|
|
|
|
Taşınır malların haczedilmiş sayılabilmesi için,icra dairesinin istediği zaman bu mallarael koyabilmek imkanına sahip olması gerekir.Bunun için ,icra müdürünün haczettiği taşınır malları ya kendisi ele geçirip icra dairesinde muhafaza altına alması veya bir yediemine teslim etmesi veya istenildiği zaman verilmek şartı ile geçiçi olarak borçlu veya 3 kişi elinde bırakması gerekir.Her üç halde de icra dairesi,satılacağı zaman hacizli taşınır malı elde edebilmek imkanına sahiptir.Baki Kuru Ucra ve İfllas Hukuku El kitabı S.371-372- Kaldı ki hacizli maldan tasarruf alacaklının muafakatı İcra Müdürünün iznine bağlıdır Md.86-Borçlunun İcra Müdürlüğüne müracaat ederek kendisine geçiçi olarak yediemin olarak teslim edilen malların alınmasını talep hakkı vardır.Zira muhafaza ve satış giderleri tüm alakadarları ilğilendirdiği için öncelikle masraf yapan alacaklıya satış bedelinden tercihen ödenecektir.

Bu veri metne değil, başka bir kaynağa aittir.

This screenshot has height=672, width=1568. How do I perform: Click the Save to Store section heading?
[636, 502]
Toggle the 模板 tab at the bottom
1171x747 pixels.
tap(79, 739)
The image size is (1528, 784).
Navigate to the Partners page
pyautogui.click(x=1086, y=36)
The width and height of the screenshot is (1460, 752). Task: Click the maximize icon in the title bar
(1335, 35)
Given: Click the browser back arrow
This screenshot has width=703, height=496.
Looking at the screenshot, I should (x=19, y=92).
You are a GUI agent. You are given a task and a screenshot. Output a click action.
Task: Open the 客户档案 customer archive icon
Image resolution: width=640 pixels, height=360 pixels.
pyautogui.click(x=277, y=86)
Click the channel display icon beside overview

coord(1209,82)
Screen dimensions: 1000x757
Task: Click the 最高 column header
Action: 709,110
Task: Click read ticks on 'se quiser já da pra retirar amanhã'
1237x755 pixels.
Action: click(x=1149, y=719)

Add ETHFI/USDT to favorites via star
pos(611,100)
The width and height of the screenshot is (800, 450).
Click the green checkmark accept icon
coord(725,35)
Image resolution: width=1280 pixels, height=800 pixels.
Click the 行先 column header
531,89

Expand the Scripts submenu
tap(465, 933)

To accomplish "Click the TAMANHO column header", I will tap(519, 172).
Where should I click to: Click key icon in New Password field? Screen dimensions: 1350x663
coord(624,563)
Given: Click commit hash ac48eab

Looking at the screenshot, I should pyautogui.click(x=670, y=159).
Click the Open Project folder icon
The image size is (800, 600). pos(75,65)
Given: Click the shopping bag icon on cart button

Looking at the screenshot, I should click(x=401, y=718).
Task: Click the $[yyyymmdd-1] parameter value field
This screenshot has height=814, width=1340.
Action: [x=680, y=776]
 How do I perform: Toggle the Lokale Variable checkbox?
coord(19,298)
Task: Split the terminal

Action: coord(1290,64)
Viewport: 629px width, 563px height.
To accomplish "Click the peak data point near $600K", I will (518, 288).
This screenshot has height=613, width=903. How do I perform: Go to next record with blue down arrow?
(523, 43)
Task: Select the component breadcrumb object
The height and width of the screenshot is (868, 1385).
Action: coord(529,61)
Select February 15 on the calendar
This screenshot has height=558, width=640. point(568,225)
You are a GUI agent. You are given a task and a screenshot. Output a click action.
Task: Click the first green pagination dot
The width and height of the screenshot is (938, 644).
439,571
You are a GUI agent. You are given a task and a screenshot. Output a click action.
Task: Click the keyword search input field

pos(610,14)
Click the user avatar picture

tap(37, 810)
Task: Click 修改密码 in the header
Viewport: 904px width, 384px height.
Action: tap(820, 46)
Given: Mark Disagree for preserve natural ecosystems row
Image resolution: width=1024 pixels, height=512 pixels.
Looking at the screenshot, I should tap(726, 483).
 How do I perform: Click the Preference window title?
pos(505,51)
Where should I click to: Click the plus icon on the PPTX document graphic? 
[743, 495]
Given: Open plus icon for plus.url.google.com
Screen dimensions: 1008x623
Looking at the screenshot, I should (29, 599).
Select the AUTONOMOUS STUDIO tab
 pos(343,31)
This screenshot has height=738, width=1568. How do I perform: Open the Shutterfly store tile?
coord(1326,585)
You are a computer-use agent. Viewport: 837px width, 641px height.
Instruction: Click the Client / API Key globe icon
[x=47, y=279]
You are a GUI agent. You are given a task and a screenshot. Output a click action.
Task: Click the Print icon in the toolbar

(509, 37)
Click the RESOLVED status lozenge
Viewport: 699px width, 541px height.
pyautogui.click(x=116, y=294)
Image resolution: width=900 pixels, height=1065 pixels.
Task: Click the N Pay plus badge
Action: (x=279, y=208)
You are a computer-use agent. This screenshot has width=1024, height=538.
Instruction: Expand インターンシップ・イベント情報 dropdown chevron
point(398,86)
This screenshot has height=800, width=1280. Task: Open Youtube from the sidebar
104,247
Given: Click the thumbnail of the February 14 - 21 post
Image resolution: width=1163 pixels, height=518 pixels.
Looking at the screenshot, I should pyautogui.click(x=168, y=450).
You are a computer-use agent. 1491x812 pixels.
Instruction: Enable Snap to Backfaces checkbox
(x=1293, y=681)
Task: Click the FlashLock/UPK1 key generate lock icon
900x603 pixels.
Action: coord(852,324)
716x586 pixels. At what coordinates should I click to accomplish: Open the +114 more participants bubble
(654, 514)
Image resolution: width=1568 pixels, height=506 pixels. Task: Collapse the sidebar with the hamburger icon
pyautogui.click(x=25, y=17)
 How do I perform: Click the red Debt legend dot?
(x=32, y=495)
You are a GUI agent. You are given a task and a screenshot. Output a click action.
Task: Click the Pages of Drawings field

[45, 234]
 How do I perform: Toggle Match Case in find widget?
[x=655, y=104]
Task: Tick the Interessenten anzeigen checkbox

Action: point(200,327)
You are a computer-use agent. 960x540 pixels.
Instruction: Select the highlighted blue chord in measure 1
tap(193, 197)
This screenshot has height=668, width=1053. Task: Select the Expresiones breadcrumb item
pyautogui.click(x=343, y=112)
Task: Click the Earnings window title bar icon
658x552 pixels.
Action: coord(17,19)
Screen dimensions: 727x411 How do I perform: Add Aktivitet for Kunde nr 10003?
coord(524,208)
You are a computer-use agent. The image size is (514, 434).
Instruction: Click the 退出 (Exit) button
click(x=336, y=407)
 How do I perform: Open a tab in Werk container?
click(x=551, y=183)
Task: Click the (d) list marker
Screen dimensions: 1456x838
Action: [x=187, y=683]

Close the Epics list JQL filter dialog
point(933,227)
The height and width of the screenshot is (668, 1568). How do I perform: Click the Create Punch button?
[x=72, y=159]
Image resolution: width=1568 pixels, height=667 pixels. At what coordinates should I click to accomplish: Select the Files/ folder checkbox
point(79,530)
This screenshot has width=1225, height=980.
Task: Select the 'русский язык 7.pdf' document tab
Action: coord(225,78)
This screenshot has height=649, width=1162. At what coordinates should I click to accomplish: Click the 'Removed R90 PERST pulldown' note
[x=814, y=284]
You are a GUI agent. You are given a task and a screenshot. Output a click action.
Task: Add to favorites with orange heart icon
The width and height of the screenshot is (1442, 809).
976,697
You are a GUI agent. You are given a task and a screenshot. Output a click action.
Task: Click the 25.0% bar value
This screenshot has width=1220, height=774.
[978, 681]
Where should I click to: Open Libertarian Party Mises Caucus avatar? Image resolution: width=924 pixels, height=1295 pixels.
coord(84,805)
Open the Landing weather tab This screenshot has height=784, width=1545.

Borçlu-yediemin memleketi terk ederse ne olacak sorusu sayın üyelerce gündeme getirildiği için TCK.289/3 maddesine göre "Muhafaza görevini kötüye kullanmak"suçunun oluşabilmesi için borçludan kendisine teslim edilen malların resmen istenmesi halinde oluşacağı aksi halde suçun yasal unsurlarının oluşmayacağı yönündedir.
Saygılarımla
|
|
 |
|
 |
|
Sayın selcukcete,
Öncelikle mesaj için tekrar teşekkürler. Ancak tartışma konusunda düşüncenizi net olarak öğrenemedim. Şu soruyu yanıtlabilir misiniz?
Alacaklının muvafakatı olmadan, borçlu kendisine yediemin olarak bırakılan mahcuzların başka bir yediemine(yedindeki malların muhafaza altına alınmasını)verilmesini icra müdürlüğünden talep ederse, icra müdürünün kararı ne olacaktır? Alacaklının muvafakatını aramadan karar vererek, talebi kabul edecek midir?